== Task instructions ==
Would it be possible to quote, exactly and in full, the lines from the one with "Search (494, 118)" through the end of the entries below?

*** Opening Source data ***

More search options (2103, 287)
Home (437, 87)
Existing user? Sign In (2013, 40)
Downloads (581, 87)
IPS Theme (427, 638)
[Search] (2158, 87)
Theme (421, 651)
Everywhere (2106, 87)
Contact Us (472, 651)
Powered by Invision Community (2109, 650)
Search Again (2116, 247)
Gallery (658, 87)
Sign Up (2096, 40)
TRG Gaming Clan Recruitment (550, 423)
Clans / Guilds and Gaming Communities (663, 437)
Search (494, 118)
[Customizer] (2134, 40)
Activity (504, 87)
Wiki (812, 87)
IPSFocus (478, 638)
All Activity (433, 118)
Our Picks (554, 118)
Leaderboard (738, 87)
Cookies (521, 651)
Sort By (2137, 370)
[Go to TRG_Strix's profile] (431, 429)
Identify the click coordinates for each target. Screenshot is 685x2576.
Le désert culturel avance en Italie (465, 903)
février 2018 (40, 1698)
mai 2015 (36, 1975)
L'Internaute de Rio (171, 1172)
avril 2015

*** Closing Source data ***

== Exercise result ==
Search (494, 118)
[Customizer] (2134, 40)
Activity (504, 87)
Wiki (812, 87)
IPSFocus (478, 638)
All Activity (433, 118)
Our Picks (554, 118)
Leaderboard (738, 87)
Cookies (521, 651)
Sort By (2137, 370)
[Go to TRG_Strix's profile] (431, 429)
Identify the click coordinates for each target. Screenshot is 685x2576.
Le désert culturel avance en Italie (465, 903)
février 2018 (40, 1698)
mai 2015 (36, 1975)
L'Internaute de Rio (171, 1172)
avril 2015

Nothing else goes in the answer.